-- start GIVEN INFORMATION --

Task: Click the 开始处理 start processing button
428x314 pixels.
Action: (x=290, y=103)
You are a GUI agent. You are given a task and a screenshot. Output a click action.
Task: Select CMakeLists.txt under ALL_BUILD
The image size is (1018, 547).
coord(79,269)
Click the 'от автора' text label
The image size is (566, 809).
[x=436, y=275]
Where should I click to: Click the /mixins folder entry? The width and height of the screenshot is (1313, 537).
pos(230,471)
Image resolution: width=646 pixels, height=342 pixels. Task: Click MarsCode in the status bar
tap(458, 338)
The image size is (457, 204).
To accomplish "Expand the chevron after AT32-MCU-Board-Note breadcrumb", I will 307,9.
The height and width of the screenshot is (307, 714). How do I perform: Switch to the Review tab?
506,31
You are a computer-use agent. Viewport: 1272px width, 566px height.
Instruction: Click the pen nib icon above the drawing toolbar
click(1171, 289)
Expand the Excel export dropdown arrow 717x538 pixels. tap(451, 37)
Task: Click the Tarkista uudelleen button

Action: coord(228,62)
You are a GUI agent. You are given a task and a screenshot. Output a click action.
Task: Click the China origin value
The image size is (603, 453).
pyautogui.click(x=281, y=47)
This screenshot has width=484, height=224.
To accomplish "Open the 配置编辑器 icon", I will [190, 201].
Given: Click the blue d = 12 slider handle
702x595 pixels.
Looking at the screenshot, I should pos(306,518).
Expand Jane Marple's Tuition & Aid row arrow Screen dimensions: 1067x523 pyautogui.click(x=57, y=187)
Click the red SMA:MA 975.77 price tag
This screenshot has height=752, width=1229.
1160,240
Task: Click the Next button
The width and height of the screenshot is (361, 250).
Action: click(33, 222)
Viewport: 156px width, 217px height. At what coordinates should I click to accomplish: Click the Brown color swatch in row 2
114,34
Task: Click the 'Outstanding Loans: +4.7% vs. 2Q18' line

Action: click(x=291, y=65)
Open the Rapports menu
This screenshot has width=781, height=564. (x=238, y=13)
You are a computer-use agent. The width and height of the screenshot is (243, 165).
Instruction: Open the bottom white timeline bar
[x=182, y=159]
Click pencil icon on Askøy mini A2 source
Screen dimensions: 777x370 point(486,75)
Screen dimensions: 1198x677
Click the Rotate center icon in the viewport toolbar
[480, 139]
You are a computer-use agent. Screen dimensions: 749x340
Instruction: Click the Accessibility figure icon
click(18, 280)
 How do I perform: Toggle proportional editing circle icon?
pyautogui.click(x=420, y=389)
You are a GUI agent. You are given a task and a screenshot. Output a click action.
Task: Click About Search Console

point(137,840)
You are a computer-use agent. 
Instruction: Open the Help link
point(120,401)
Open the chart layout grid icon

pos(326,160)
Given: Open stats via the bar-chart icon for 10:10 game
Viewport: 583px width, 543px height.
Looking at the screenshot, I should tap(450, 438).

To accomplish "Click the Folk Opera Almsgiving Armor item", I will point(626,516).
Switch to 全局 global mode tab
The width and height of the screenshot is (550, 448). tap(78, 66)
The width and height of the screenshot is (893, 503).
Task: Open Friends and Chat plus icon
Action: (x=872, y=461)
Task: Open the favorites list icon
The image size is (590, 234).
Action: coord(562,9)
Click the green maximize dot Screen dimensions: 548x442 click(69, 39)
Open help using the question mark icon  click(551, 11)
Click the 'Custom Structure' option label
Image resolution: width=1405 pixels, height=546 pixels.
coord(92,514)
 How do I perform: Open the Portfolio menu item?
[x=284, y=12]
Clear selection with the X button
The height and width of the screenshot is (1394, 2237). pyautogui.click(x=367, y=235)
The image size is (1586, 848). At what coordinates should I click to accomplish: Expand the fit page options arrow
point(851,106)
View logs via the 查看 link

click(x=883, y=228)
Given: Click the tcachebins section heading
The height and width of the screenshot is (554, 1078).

-- end GIVEN INFORMATION --

CHALLENGE :: Render every line of the listing above as a JSON list of strings, one string per line. Omit blank lines.

WRITTEN RESPONSE ::
[
  "Task: Click the 开始处理 start processing button",
  "428x314 pixels.",
  "Action: (x=290, y=103)",
  "You are a GUI agent. You are given a task and a screenshot. Output a click action.",
  "Task: Select CMakeLists.txt under ALL_BUILD",
  "The image size is (1018, 547).",
  "coord(79,269)",
  "Click the 'от автора' text label",
  "The image size is (566, 809).",
  "[x=436, y=275]",
  "Where should I click to: Click the /mixins folder entry? The width and height of the screenshot is (1313, 537).",
  "pos(230,471)",
  "Image resolution: width=646 pixels, height=342 pixels. Task: Click MarsCode in the status bar",
  "tap(458, 338)",
  "The image size is (457, 204).",
  "To accomplish \"Expand the chevron after AT32-MCU-Board-Note breadcrumb\", I will 307,9.",
  "The height and width of the screenshot is (307, 714). How do I perform: Switch to the Review tab?",
  "506,31",
  "You are a computer-use agent. Viewport: 1272px width, 566px height.",
  "Instruction: Click the pen nib icon above the drawing toolbar",
  "click(1171, 289)",
  "Expand the Excel export dropdown arrow 717x538 pixels. tap(451, 37)",
  "Task: Click the Tarkista uudelleen button",
  "Action: coord(228,62)",
  "You are a GUI agent. You are given a task and a screenshot. Output a click action.",
  "Task: Click the China origin value",
  "The image size is (603, 453).",
  "pyautogui.click(x=281, y=47)",
  "This screenshot has width=484, height=224.",
  "To accomplish \"Open the 配置编辑器 icon\", I will [190, 201].",
  "Given: Click the blue d = 12 slider handle",
  "702x595 pixels.",
  "Looking at the screenshot, I should pos(306,518).",
  "Expand Jane Marple's Tuition & Aid row arrow Screen dimensions: 1067x523 pyautogui.click(x=57, y=187)",
  "Click the red SMA:MA 975.77 price tag",
  "This screenshot has height=752, width=1229.",
  "1160,240",
  "Task: Click the Next button",
  "The width and height of the screenshot is (361, 250).",
  "Action: click(33, 222)",
  "Viewport: 156px width, 217px height. At what coordinates should I click to accomplish: Click the Brown color swatch in row 2",
  "114,34",
  "Task: Click the 'Outstanding Loans: +4.7% vs. 2Q18' line",
  "Action: click(x=291, y=65)",
  "Open the Rapports menu",
  "This screenshot has width=781, height=564. (x=238, y=13)",
  "You are a computer-use agent. The width and height of the screenshot is (243, 165).",
  "Instruction: Open the bottom white timeline bar",
  "[x=182, y=159]",
  "Click pencil icon on Askøy mini A2 source",
  "Screen dimensions: 777x370 point(486,75)",
  "Screen dimensions: 1198x677",
  "Click the Rotate center icon in the viewport toolbar",
  "[480, 139]",
  "You are a computer-use agent. Screen dimensions: 749x340",
  "Instruction: Click the Accessibility figure icon",
  "click(18, 280)",
  " How do I perform: Toggle proportional editing circle icon?",
  "pyautogui.click(x=420, y=389)",
  "You are a GUI agent. You are given a task and a screenshot. Output a click action.",
  "Task: Click About Search Console",
  "point(137,840)",
  "You are a computer-use agent. ",
  "Instruction: Open the Help link",
  "point(120,401)",
  "Open the chart layout grid icon",
  "pos(326,160)",
  "Given: Open stats via the bar-chart icon for 10:10 game",
  "Viewport: 583px width, 543px height.",
  "Looking at the screenshot, I should tap(450, 438).",
  "To accomplish \"Click the Folk Opera Almsgiving Armor item\", I will point(626,516).",
  "Switch to 全局 global mode tab",
  "The width and height of the screenshot is (550, 448). tap(78, 66)",
  "The width and height of the screenshot is (893, 503).",
  "Task: Open Friends and Chat plus icon",
  "Action: (x=872, y=461)",
  "Task: Open the favorites list icon",
  "The image size is (590, 234).",
  "Action: coord(562,9)",
  "Click the green maximize dot Screen dimensions: 548x442 click(69, 39)",
  "Open help using the question mark icon  click(551, 11)",
  "Click the 'Custom Structure' option label",
  "Image resolution: width=1405 pixels, height=546 pixels.",
  "coord(92,514)",
  " How do I perform: Open the Portfolio menu item?",
  "[x=284, y=12]",
  "Clear selection with the X button",
  "The height and width of the screenshot is (1394, 2237). pyautogui.click(x=367, y=235)",
  "The image size is (1586, 848). At what coordinates should I click to accomplish: Expand the fit page options arrow",
  "point(851,106)",
  "View logs via the 查看 link",
  "click(x=883, y=228)",
  "Given: Click the tcachebins section heading",
  "The height and width of the screenshot is (554, 1078)."
]